* Goal: Pull out each line of the records below that contains the string "Task", and copy every such line unchanged.

* Data extract:
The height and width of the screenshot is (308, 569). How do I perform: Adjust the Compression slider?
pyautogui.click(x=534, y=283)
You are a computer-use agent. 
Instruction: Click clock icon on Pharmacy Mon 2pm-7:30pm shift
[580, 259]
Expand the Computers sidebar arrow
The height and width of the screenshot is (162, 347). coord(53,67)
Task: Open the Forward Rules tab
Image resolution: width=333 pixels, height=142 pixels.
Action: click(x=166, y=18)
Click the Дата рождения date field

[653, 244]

--

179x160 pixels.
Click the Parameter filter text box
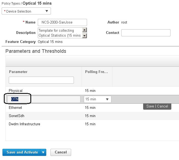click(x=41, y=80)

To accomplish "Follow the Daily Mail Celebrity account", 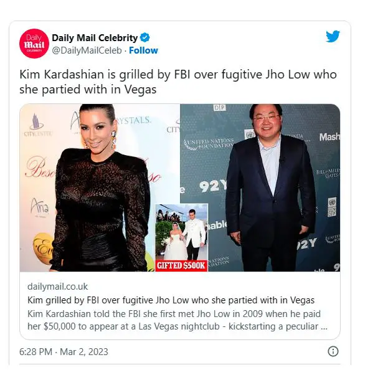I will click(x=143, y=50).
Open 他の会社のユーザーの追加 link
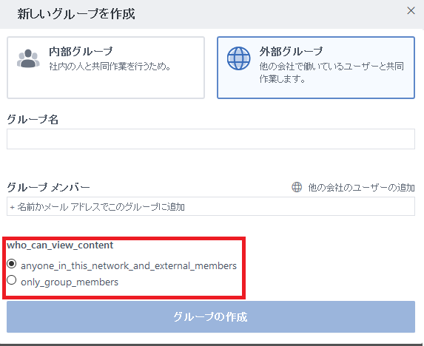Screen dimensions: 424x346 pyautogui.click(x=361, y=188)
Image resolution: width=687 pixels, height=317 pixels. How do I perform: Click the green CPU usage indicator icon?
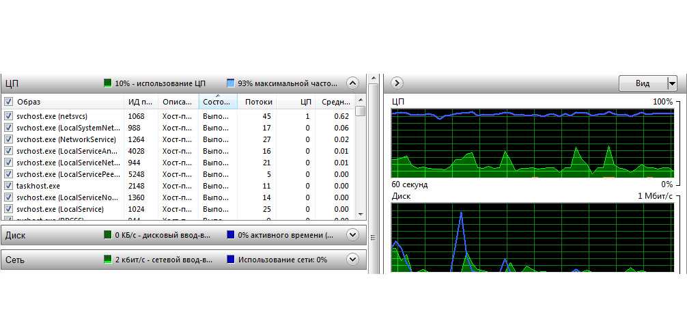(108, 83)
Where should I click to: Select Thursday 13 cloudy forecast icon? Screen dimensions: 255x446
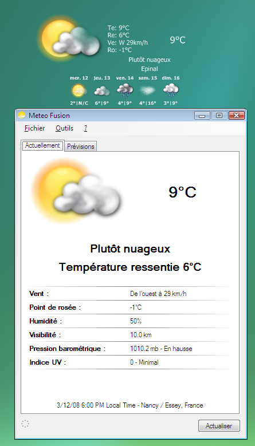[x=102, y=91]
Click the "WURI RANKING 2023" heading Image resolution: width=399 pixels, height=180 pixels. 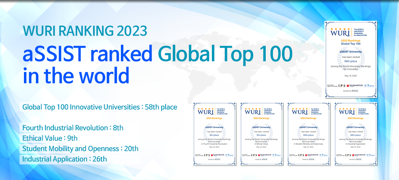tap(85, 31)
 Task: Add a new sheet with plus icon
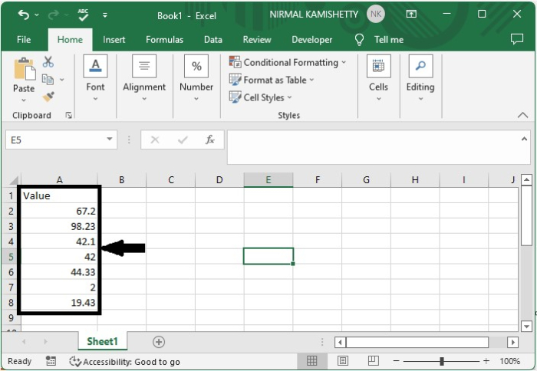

* Full output:
Task: Open the Forward Rules tab
 Task: Add a new sheet with plus icon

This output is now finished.